Смерть старателя - Александр Николаевич Цуканов
— Все нормально. Но в кабак идти не захотел. В случае прокола опереться вряд ли получится…
— Получится не получится. Че гадать? Подарки принял. Значит, и бабки возьмет. Решай, что завтра делать?
— Поедем в Усть-Омчуг. Ты там походишь, пошуршишь с народом, а я уеду на рудник Колово, поищу старожилов.
Большой поселок, вольно раскинувшийся вдоль ручья Игуменский, Кахира так поразил, что захотелось расплакаться. От барака, где он жил когда-то, осталась развалившаяся половина дома с двумя комнатами, где жили Цуканы. Высокое крыльцо — на нем любили по вечерам сидеть женщины — разобрали. Клуб сожгли. Школа стояла без окон и дверей. Зашел в свой класс, где учился последний год, когда умерла мама, перед отправкой в интернат. Бумажный мусор на полу расшевеливал ветер, парты громоздились одна на другой, со стены угрюмо смотрели русские писатели с обильными бородами, напоминавшие новоявленных ваххабитов.
Кладбище за поселком в узком распадке последние годы не обваловывали бульдозером, бурные талые воды размыли раскопанный грунт, перемешали могилы и памятники с пятиконечными звездами и отцову с полумесяцем на металлической тумбе, изготовленной из листового железа сварщиком Игорем Зузяевым. Потоки воды, прокатившись по кладбищу, вымыли человеческие останки с лохмотами одежды, возможно, тех заключенных, которых хоронили зимой абы как на небольшой глубине. Такое видел в детстве, когда забредали на кладбище, тогда это не вызывало ни сострадания, ни омерзения, а теперь вид этот обескуражил, впервые за тридцать лет подумал о собственной смерти, что упакуют в деревянный ящик — и пипец, был человек и нету. Зачем жил и для чего — непонятно.

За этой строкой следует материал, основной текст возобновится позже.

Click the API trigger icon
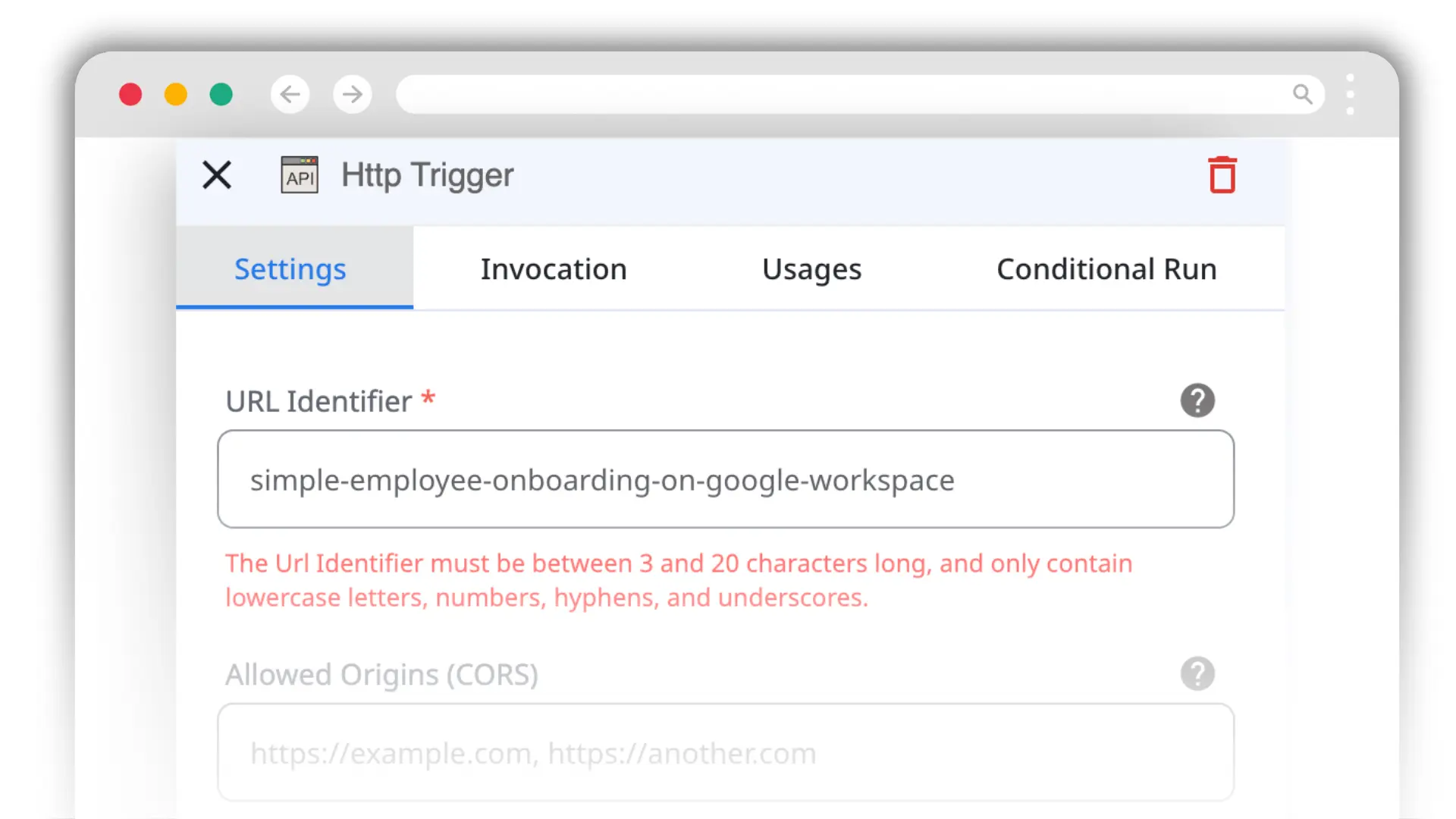Image resolution: width=1456 pixels, height=819 pixels. pos(300,175)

На кирпичном одноэтажном доме висела вывеска из оцинкованной стали: «Старательская артель Игумен, 2-й участок».
Пожилая женщина из местных долго разглядывала, с трудом вспомнила мать Кахира Раису, про убийство отца и тут же умолкла, понимая, что ему подробности вспоминать не по душе. Предложила чаю. Кахир не стал отказываться. Прошел к «Ладе Самаре», приободрил водителя, что еще полчаса — и поедут обратно на Омчак, достал сумку с продуктами.

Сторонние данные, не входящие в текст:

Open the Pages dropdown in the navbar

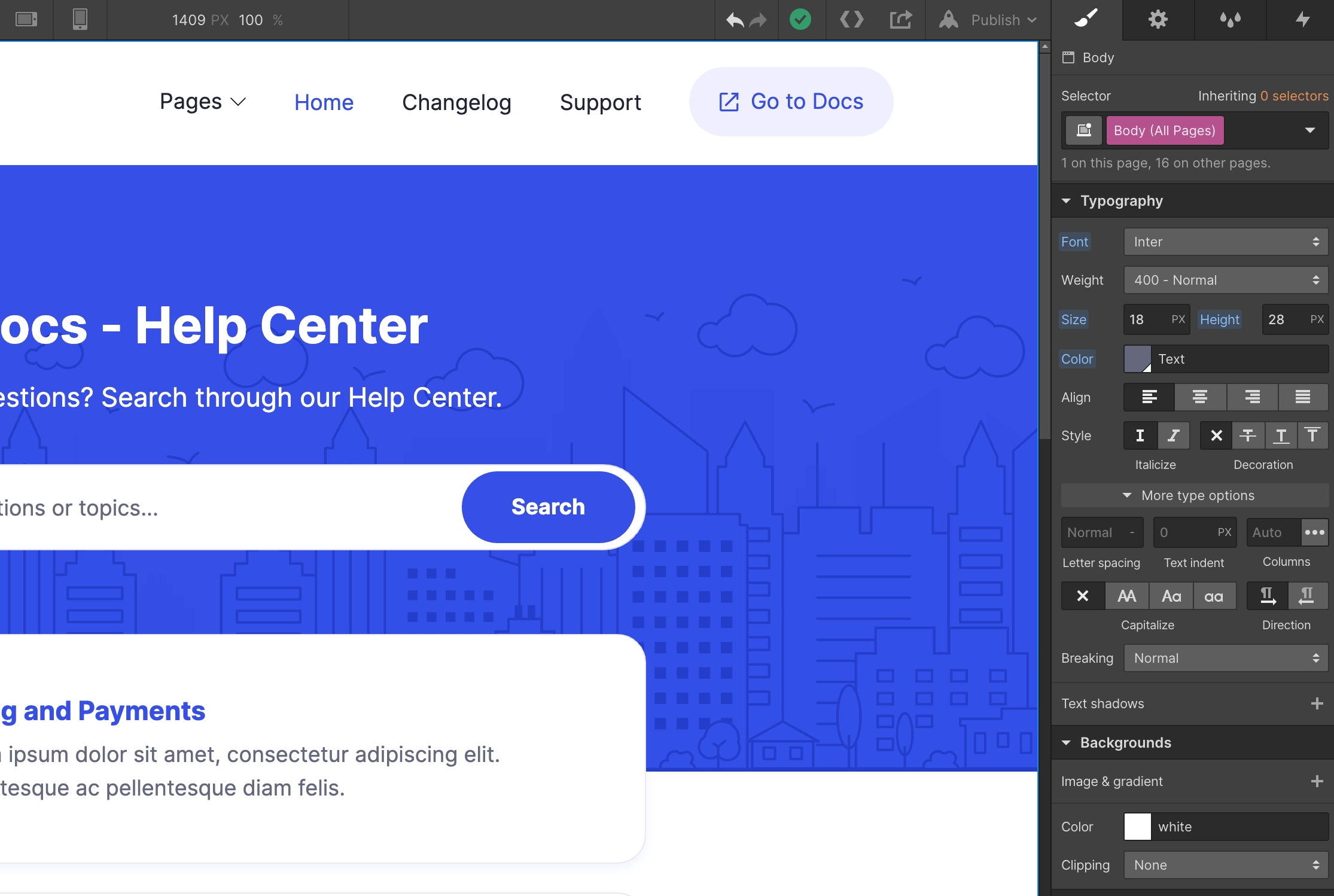[202, 102]
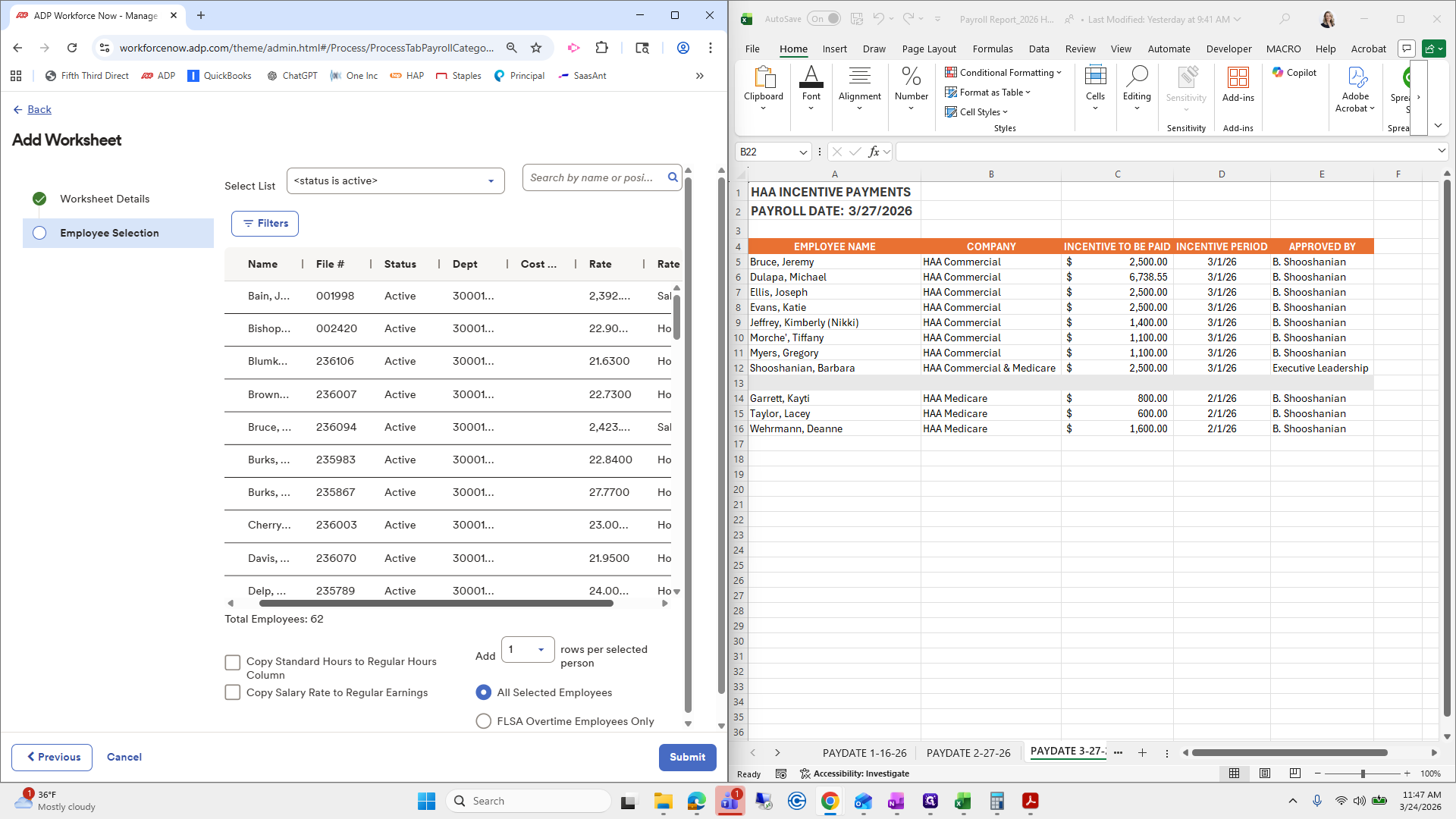Viewport: 1456px width, 819px height.
Task: Click the search magnifier in employee search
Action: tap(672, 177)
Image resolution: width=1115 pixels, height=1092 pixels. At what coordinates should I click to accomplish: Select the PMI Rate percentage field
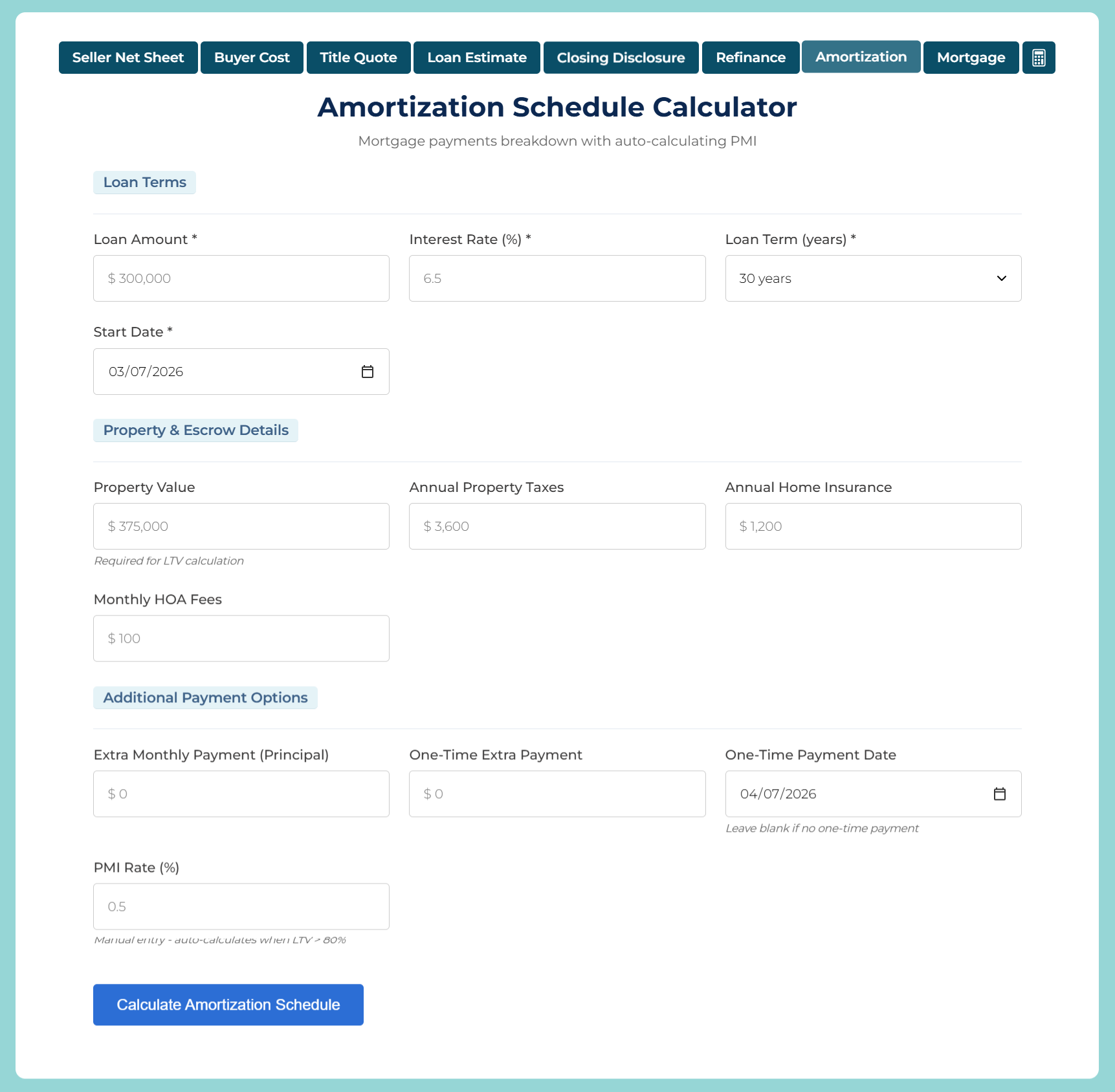click(240, 906)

Печенье, конфеты, чай выложил на двухтумбовый канцелярский стол.
— Помяните с местными маму мою Раису, отца Асхаба.
— Помянем, дело хорошее, тут осталось нас полтора десятка. Прииск развалился, почти год без зарплаты сидели. Благо вот в артель взяли, я тут на участке дежурной, уборщицей и сторожем в одном лице. До пенсии два года осталось, если артельщики закроются, тогда хоть помирай…
Она перебирала фамилии тех, кто остался в поселке, но Кахир никого вспомнить не смог, почти десять лет прошло. Заторопился в отъезд.
— Может, Васю Охромеева помнишь? Так он на Омчаке водителем. Найдешь. Его многие знают, шубутной парень.
Ваську помнил. Задиристый, конопатый пацан с кучерявыми волосами соломенного цвета, пытался верховодить в классе и пару раз наскакивал с кулаками, если рядом не было Шули и Цукана.
Нашел его в двухэтажном доме, построенном в период расцвета прииска. Он так же внимательно и долго, как дежурная на Колово, разглядывал, а потом заорал: «Ворона!» Кинулся обниматься. Затормошил, задергал, оглядывая московский прикид.
— Ты никак в начальники выбился?
Кахир усмехнулся:
— Какой к черту начальник. Пока, Вася, всего лишь бригадир. Зови меня Колей, так дядя Цукан звал когда-то.
— А Цукан-то председателем артели стал. Ты знаешь? Нет!.. Весь прииск теперь в его руках. А Ванька при нем директором. Я ему как-то: пойдем, накатим по двести грамм, а он в отказ. Церемониться стал. Вроде бы и не одноклассник. Он и раньше выпендривался, всё в мушкетеров игрался.
— А ты сам где?
— Шоферю на фабрике. Работенка пыльная, но раньше зарплата с северными надбавками, как у директора, а теперь не поймешь что.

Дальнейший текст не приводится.